I’m amazed that an organisation as supposedly professional as Plex has no Support Ticketing system. Instead, everyone relies on this Forum.
There’s no clarity over whether an incident report has been recognised and whether it’s being acted on. This confusion reigns not only among customers, but also among Plex staffers themselves.
There’s clearly a bug management system as we see reference numbers in the changelogs. But that’s not the same thing - several support tickets might relate to the same bug, or indeed on ticket might relate to multiple bugs.
We’re paying customers. Do your job professionally. Go get Zendesk, desk.com, Zoho or any other ticketing system and start changing utter chaos into something that gets the job done properly!
They won’t because they simply don’t have the resources and that would also force them to have to respond to all tickets, while the forum enables them to only address issues or posts that they want too.
I’m not saying that I disagree, just explaining why they choose not too.
I’m with the OP. On the occasions I’ve had to seek help in the Samsung forum support has been excellent. However, anywhere else and, with the exception of some other users, all has been silent. Even when clearly there may be a bug no indication from Plex that they’ve acknowledged it let alone provided advice or tried to fix it. In the end I’ve just dropped the issue and become rather more disillusioned with Plex.
Many other development organisations manage to have a professional support tracking system so I don’t accept that, for Plex, it would involve additional resources. These resources are most likely already there they just have other priorities. So, really, its a question of priorities and the emphasis that management gives to supporting existing customers.
It’s not only us that suffers. I’ve seen examples where a Plex dev is acting on something without the fully history because it’s spread across several posts from different posters, and so they don’t fix the whole problem - and then have to go back and do it again.
It’s inefficient for Plex themselves, let alone irritating as hell for us. Just seems like poor management to me.
@jacpearm
Amen.
But the problem really is the goofy SDLC Plex uses to manage their software development.
@danjames92
Actually so am I.
But Plex may not be if they wanna sell more Plex Software… LOL
As Long as they do not disappear, especially since we are all VERY dependent on Plex Servers being up and accessible!
I can live with that too.
I totally agree with you, but it seems that they only care to launch some new features to attract new plex pass users, then they don’t update these features or they remove it, like vevo or amazon support for plex cloud. It’s just a mess.
Sometimes it’s out of their hands. Vevo pulled the contract (or similar) not long relatively speaking after Plex put a lot of work into this. It was working quite well also.
Amazon is quite “flakey” in what the allow for storage. One day everything works extremely well and the next day you are heavily throttled. Amazon tries to walk a fine line of being unlimited but yet not let 3rd parties exploit their service for “unlimited” storage (especially big files). I’ve seen the same thing happen over and over with a few companies. While one could argue maybe it was a bad idea to “bank” on Amazon for storage, people would have crusified Plex if they came out with a Cloud solution that doesn’t support it.
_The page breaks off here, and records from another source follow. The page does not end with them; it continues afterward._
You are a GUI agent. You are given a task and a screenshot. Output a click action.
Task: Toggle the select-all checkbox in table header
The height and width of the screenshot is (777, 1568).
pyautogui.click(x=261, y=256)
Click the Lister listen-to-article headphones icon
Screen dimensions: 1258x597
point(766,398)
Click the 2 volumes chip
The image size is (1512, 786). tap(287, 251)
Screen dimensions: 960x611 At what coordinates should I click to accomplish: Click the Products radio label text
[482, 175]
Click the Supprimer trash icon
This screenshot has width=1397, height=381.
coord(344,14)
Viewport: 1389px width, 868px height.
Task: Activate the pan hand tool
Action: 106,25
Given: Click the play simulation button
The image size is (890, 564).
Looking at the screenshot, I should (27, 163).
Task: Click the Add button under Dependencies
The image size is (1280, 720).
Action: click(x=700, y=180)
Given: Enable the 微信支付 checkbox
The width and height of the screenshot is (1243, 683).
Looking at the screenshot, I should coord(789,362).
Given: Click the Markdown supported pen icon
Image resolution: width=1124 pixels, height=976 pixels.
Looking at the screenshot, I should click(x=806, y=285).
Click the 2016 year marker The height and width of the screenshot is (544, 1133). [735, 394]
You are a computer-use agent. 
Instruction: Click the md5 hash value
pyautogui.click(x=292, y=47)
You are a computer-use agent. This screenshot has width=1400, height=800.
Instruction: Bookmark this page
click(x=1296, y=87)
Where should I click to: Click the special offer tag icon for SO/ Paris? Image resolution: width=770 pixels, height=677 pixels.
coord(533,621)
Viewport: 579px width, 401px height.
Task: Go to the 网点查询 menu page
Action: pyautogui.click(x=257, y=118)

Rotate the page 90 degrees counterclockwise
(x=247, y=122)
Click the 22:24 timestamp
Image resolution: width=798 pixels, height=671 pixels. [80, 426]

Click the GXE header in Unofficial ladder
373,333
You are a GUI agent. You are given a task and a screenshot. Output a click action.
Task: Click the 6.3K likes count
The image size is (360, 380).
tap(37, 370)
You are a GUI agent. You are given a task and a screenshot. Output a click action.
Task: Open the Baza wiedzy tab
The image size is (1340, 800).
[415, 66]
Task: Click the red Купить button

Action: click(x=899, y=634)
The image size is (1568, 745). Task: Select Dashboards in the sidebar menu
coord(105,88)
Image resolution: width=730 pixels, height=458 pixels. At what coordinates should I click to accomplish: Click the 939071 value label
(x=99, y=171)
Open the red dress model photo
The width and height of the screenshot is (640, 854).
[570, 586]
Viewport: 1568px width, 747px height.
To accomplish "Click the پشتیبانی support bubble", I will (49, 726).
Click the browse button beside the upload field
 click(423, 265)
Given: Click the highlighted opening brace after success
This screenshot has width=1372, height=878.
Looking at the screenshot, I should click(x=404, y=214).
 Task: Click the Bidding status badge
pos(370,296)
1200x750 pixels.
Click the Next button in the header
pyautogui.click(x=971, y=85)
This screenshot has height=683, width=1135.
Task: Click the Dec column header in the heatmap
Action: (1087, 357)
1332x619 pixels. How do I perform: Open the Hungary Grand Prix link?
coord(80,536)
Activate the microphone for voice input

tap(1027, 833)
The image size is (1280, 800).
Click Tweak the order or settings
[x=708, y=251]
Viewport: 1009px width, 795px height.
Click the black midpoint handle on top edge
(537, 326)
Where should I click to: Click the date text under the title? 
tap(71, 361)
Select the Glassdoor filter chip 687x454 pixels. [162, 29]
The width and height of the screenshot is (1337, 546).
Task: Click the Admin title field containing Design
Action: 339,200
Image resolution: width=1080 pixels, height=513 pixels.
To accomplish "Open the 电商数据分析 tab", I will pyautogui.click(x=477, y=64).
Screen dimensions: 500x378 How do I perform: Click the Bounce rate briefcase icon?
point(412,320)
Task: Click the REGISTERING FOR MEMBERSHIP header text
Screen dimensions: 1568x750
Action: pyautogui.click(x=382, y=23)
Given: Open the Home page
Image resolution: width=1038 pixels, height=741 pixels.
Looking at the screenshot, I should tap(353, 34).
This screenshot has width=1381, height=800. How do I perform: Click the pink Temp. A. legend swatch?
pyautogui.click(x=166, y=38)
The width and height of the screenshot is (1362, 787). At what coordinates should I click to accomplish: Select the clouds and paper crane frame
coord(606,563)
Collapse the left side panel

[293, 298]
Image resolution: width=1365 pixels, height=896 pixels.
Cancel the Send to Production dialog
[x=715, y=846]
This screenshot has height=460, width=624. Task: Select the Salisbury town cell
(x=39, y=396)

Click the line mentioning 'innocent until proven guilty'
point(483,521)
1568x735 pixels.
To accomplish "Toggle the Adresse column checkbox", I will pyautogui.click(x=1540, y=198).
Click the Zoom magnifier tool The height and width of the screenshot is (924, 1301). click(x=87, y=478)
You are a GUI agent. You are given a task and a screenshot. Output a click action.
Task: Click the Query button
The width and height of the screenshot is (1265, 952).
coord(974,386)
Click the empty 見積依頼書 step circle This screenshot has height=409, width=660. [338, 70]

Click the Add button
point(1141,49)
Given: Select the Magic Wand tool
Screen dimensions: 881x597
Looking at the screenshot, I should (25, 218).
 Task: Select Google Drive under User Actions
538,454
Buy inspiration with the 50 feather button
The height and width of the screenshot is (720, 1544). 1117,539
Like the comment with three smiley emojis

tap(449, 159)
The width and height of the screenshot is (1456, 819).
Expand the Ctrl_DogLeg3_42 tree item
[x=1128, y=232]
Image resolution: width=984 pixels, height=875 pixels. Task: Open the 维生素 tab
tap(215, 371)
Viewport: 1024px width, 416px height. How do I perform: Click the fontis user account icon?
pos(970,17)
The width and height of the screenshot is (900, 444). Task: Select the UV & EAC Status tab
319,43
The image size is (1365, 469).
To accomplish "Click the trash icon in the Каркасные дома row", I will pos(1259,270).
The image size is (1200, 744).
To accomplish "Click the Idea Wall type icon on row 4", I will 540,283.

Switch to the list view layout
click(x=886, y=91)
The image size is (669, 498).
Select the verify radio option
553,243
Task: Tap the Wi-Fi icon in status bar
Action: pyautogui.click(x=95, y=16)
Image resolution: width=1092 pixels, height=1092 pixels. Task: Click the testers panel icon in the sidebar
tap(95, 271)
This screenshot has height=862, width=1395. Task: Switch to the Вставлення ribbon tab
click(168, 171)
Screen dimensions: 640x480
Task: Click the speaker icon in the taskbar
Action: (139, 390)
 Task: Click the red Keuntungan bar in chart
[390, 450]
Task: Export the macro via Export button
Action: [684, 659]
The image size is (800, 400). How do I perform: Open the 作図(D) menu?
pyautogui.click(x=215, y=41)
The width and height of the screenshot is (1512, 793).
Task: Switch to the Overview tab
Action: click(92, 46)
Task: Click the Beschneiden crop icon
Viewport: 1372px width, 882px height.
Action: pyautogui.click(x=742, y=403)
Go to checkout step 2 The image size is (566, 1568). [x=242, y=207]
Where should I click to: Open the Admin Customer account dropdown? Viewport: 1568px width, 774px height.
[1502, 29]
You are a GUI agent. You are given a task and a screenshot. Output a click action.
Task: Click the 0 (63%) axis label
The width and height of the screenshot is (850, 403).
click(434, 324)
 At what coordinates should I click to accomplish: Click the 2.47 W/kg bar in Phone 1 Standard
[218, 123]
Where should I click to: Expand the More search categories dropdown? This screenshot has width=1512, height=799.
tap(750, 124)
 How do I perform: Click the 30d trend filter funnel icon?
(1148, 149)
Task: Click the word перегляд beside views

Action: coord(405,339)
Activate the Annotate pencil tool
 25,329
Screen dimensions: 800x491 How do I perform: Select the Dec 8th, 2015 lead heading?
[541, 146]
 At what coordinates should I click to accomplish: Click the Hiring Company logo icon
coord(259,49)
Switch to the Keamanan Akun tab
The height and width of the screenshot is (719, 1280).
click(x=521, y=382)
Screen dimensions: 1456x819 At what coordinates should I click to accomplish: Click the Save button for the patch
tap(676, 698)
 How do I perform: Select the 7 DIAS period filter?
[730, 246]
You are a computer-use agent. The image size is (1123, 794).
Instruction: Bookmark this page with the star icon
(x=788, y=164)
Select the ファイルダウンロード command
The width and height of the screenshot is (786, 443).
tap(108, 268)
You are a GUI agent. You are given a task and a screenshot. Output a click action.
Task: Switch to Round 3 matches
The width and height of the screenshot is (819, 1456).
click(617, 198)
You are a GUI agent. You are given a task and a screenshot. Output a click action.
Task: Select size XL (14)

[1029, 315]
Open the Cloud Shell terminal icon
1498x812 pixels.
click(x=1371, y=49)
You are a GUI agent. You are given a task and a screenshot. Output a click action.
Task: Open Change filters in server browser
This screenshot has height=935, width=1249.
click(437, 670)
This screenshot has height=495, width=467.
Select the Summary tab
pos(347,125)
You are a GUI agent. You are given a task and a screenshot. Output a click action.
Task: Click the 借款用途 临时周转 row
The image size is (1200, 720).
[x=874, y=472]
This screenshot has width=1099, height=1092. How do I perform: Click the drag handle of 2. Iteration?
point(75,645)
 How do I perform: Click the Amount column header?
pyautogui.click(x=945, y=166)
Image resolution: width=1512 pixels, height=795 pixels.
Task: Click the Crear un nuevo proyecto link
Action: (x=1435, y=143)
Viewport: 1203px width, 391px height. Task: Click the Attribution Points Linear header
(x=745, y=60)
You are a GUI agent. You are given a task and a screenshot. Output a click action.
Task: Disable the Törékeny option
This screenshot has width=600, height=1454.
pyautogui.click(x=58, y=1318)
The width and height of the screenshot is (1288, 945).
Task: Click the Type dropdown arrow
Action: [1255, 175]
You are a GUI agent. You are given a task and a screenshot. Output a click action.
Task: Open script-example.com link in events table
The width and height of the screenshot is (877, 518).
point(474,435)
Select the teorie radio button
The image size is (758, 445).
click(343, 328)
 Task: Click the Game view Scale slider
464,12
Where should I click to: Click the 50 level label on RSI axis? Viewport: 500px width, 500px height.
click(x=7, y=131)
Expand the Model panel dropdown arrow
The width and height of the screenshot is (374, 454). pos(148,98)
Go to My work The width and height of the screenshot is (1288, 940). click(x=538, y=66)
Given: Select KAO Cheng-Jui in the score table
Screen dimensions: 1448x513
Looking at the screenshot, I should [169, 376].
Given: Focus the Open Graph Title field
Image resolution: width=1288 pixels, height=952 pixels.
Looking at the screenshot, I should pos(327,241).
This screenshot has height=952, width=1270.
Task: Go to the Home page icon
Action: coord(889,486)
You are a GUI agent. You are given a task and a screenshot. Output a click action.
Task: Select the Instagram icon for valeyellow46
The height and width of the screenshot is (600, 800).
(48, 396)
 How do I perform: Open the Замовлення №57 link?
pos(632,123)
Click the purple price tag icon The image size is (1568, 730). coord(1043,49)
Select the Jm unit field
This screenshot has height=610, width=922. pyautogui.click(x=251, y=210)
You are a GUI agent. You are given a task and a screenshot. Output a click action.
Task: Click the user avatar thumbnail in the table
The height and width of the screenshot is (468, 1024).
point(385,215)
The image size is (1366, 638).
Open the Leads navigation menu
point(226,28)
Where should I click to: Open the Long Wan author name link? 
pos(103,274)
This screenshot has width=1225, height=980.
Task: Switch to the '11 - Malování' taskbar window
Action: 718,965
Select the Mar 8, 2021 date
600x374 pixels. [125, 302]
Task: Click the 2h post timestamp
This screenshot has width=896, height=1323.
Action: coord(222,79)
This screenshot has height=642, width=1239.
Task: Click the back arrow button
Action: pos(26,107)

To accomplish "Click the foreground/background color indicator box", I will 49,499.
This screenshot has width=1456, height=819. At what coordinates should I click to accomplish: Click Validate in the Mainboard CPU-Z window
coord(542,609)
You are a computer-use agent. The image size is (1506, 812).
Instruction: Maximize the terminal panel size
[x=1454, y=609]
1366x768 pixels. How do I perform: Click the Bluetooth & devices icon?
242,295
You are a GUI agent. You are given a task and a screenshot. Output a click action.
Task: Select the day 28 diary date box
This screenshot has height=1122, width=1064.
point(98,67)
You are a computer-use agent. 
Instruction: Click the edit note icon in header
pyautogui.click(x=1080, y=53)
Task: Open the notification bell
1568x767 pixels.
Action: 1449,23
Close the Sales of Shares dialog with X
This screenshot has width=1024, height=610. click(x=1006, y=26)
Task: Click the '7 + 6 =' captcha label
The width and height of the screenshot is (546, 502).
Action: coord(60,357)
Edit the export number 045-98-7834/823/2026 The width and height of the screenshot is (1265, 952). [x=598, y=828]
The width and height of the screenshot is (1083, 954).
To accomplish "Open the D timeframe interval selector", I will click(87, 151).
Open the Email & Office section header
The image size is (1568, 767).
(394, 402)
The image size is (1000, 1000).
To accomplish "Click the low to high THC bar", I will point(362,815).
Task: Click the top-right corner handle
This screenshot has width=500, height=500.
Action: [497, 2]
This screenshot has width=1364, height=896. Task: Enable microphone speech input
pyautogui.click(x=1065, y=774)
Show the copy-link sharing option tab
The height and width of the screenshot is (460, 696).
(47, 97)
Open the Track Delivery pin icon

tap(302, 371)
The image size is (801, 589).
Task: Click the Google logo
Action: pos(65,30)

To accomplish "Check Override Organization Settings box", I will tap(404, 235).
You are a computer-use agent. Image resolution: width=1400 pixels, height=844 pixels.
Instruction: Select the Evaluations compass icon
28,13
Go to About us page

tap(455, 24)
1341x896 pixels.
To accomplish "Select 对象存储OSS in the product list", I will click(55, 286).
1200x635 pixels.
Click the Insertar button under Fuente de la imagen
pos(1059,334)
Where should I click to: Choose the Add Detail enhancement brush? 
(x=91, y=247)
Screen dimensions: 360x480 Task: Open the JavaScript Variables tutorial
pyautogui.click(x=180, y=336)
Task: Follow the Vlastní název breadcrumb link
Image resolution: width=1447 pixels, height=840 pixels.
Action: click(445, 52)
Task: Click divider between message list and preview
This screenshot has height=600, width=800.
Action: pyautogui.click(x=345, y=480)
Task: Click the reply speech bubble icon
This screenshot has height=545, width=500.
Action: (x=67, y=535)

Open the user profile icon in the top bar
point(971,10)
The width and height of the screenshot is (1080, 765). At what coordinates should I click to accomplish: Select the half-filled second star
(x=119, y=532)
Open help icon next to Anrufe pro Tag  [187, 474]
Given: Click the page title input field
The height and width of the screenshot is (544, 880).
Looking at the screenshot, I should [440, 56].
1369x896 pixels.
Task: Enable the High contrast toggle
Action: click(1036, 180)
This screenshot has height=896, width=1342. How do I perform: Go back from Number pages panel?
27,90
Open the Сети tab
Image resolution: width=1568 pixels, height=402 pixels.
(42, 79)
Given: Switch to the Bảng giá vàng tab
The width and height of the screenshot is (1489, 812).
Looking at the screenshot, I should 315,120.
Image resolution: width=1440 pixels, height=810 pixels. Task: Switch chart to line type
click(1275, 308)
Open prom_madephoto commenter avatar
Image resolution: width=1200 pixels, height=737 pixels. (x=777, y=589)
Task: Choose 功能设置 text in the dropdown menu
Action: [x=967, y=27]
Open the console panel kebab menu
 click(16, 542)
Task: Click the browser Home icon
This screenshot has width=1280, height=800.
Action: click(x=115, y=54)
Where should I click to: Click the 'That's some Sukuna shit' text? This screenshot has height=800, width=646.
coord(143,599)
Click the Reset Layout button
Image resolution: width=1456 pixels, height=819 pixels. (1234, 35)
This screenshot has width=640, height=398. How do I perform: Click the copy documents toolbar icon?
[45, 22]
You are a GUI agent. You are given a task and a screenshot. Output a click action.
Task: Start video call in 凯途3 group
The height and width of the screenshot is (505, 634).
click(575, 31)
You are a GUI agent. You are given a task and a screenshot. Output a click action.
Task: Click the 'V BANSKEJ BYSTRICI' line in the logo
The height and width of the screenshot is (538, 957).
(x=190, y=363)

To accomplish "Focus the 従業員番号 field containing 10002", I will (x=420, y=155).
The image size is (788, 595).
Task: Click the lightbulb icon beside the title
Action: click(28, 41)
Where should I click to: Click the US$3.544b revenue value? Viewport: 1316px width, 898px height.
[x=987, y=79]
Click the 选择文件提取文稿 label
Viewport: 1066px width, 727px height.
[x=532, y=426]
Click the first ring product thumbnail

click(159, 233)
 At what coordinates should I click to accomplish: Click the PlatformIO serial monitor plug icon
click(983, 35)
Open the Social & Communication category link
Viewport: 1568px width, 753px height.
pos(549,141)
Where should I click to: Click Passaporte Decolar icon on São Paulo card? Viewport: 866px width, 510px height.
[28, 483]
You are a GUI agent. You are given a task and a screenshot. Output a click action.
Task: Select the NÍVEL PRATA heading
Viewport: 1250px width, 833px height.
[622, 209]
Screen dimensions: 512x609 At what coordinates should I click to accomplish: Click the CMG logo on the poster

The idea behind Plex Cloud is sound but the implementation is well “fubared” to some degree. In both cases these issues are outside of Plex’s control and there isn’t anything Plex can do about it.
If we had a development API with actual hooks to the core system then users could come up with a similar system such as Vevo linking to music videos on multiple services. This would need to be community managed to keep Plex out of the hot seat.
As far as cloud storage goes unless Plex wants to get into the massive media hosting business themselves I’m not sure large massive libraries will be possible via cloud.